Guide to Studio Accommodation in Exeter

At Exeter, there are numerous types of accommodation available. For first years, most students choose to go for university halls: catered or self-catered. For second and third year students, it’s more common to live in a shared house or live in private student accommodation. Private accommodation includes: The Printworks, Unite Students (Northernhay, Northfield, and Trust House), Fresh Student Living (Cricket Field, Queen Street Studios), and so on. Such halls offer different types of rooms: en-suite rooms, studios, and flats. As I am currently living in a studio, this post will focus on what it’s like to live in a studio!

I decided to move into a studio in my second year for more independent living. I’m the type of person who enjoys their personal space, so a studio was perfect for me. There are different types of studios -some more premium than others, so make sure you take the time to find the one that suits you best. Studios are quite pricey, so it’s important to make sure you will enjoy the studio experience.

Since we all have different preferences, I have listed some questions that you should ask yourself if you are considering living in a studio:

Do I enjoy cooking?

Okay, you don’t have to enjoy cooking, but I think it’s really important to at least be able to cook if you live in a studio.

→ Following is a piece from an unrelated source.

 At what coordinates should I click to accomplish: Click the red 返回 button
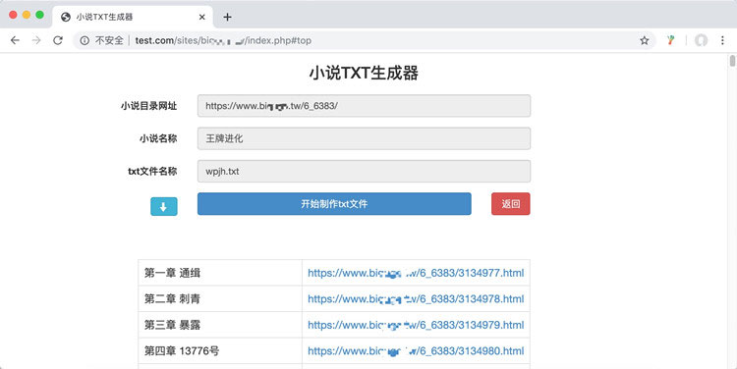click(510, 204)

As you will be the only person in your studio, it means you’ll be the one responsible for cooking! Unlike shared accommodation, you won’t be able to depend on flatmates to cook for you. If you don’t enjoy cooking, a studio might not be the best option for you.

Do I clean up after myself?

As with cooking, you will be responsible for cleaning your studio. Unlike your first year in halls, you may not have a cleaner who will come in to clean the kitchen for you. This is why you have to be responsible enough to ensure you will clean up after yourself.

How much personal space do I need?

One of the reasons why I chose to live in a studio is because I enjoy having personal space! I’m not saying you won’t have that in an en-suite room with a shared kitchen, but living in a studio really lets you take as much space as you want. Cooking is far more enjoyable for me now, as I’m able to use the entire kitchen for myself, instead of using a limited shared space.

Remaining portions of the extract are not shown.